Amongst principles of integrity, humility, honouring the industry, and welcoming all women (and men) in agriculture, one of our core values is to respect the women who have paved the way and led us to where we are today. We are encouraged by those who have stepped into these leadership positions, assumedly some of the very same individuals you mentioned in your article, and agree that many are capable of just stepping up, and that “others can too.” This said, there are instances where an individual desires additional skill development and/or a support system to seek guidance. A support system that is often derived from individuals who share the same experiences. These instances can range from but are not limited to: identifying what leadership roles currently exist, how to pursue that seat at the table, and how to properly align oneself with an opportunity they wish to fulfill. From our point of view, providing such a service should not be viewed as anything but positive. If we play a part in encouraging even one individual to stand up and fulfill a leadership position, we consider the mandate of our group to be a success.

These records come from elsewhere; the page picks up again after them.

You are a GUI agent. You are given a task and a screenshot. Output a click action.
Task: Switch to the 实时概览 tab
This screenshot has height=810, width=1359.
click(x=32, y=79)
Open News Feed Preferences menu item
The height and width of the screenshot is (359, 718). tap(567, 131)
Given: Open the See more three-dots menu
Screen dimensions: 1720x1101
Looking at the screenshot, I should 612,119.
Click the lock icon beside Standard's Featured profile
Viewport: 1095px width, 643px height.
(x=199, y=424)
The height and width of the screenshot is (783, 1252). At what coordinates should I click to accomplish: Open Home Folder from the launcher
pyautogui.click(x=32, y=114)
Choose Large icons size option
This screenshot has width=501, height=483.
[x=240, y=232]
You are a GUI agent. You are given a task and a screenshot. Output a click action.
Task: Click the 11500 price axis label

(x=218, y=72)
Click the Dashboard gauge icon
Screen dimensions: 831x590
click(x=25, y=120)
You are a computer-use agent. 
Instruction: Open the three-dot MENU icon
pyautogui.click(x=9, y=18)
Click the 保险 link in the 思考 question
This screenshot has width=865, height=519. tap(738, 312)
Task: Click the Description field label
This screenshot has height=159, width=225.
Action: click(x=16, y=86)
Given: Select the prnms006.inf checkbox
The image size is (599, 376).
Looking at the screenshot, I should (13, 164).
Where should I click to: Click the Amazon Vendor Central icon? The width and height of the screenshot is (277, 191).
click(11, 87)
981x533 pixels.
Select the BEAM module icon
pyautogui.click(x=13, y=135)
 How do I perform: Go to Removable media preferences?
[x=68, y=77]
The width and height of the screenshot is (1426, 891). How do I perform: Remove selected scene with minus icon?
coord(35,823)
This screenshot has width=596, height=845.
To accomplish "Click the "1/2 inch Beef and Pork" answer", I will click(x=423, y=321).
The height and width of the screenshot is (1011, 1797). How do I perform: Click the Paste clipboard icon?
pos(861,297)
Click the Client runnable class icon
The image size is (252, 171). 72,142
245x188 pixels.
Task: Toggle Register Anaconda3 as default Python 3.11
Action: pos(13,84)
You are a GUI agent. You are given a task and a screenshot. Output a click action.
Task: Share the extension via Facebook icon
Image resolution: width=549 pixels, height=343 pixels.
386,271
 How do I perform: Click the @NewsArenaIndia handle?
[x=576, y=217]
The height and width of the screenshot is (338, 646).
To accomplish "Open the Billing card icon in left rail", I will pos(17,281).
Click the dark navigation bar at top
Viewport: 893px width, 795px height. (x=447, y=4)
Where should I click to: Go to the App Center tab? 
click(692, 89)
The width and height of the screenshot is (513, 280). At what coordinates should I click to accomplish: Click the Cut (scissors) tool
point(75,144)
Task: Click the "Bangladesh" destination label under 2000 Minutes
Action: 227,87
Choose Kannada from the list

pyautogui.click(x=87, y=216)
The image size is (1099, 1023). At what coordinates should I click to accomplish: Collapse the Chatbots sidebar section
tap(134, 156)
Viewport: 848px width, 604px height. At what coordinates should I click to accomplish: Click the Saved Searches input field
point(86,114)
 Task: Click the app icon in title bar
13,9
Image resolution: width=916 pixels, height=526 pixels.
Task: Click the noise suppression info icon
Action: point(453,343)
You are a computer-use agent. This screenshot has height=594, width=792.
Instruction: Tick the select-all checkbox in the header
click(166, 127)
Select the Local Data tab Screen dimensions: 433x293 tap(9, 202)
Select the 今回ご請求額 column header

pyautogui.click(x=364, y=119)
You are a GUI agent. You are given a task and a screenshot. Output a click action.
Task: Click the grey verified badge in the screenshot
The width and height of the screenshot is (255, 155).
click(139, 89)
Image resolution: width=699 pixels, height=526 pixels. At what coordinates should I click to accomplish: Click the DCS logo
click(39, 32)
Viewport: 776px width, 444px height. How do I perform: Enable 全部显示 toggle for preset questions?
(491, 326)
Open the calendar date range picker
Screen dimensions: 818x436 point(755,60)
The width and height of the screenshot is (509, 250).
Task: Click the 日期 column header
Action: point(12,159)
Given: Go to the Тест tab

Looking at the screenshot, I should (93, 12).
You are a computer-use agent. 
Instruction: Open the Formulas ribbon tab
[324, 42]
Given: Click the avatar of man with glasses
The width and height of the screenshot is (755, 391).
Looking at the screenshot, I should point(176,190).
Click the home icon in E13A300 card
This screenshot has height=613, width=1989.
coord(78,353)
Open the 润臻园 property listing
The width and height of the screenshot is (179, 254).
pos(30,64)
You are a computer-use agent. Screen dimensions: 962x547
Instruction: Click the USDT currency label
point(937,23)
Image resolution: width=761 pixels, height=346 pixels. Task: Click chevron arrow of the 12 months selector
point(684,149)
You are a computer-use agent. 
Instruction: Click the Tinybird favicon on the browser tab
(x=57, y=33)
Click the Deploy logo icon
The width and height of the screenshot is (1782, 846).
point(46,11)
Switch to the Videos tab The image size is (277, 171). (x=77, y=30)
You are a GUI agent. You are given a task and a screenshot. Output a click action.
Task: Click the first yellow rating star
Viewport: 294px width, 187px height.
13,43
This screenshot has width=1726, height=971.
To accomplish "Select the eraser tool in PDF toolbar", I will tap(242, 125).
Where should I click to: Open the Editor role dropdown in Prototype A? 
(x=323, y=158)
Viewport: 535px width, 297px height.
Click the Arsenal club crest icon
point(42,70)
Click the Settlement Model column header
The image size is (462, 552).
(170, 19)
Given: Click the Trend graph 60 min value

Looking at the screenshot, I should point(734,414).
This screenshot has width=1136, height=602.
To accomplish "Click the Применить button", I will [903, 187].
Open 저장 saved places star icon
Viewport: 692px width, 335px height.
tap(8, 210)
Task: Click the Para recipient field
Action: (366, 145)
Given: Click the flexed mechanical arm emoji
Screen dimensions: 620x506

We don’t argue the fact that there are men within our industry likely seeking similar support when it comes to furthering themselves either personally or professionally. We are often asked “why is there not a men in ag organization?”. We don’t feel this is our question to answer, but it is evident that there is a gender imbalance in leadership roles. While many critics will argue that women are well represented working in many capacities throughout the industry from agronomy to banking, data shows that women are climbing the ladder much less often than men are. There is a need for our existence, and we won't apologize for acknowledging the current issue.
Our Women in Ag social media accounts are specifically designed to share stories of encouragement, support for one another, and provide event updates that allow individuals within the industry to connect and develop new skills. We are aware of the conversational limits associated with a 280-character maximum, and therefore divert our limited, volunteer based time and energy to providing opportunities for women to “step up”.
We will continue to work to develop an industry where women are equal. While men are not required nor expected to vouch for or create any sort of special environment for women to succeed, it is in our best interest as an industry to support and seek diversity. It is evident that there is an imbalance in leadership between genders and the statements you provided explaining why are simply inaccurate. Some women may need to be encouraged to step up and where an individual finds the confidence, skill set, and network of support to do so should not be up for debate.
Mr. Hursh we kindly ask that you allow women to answer such questions as to why we haven’t taken on leadership roles and how we feel about women related events. Generalizations such as “recruitment efforts must continue, but many women don’t have the time, or that isn’t where their interests and/or priorities lie” and “many women don’t see (women related events) as useful” throw us back to a time when women faced much more tangible societal barriers more rapidly than a women-based conference.
Our long term vision is that women in ag groups no longer need to exist. This will fall into place when all women truly have the choice, the skillset, the opportunity, and the confidence to become leaders in our industry.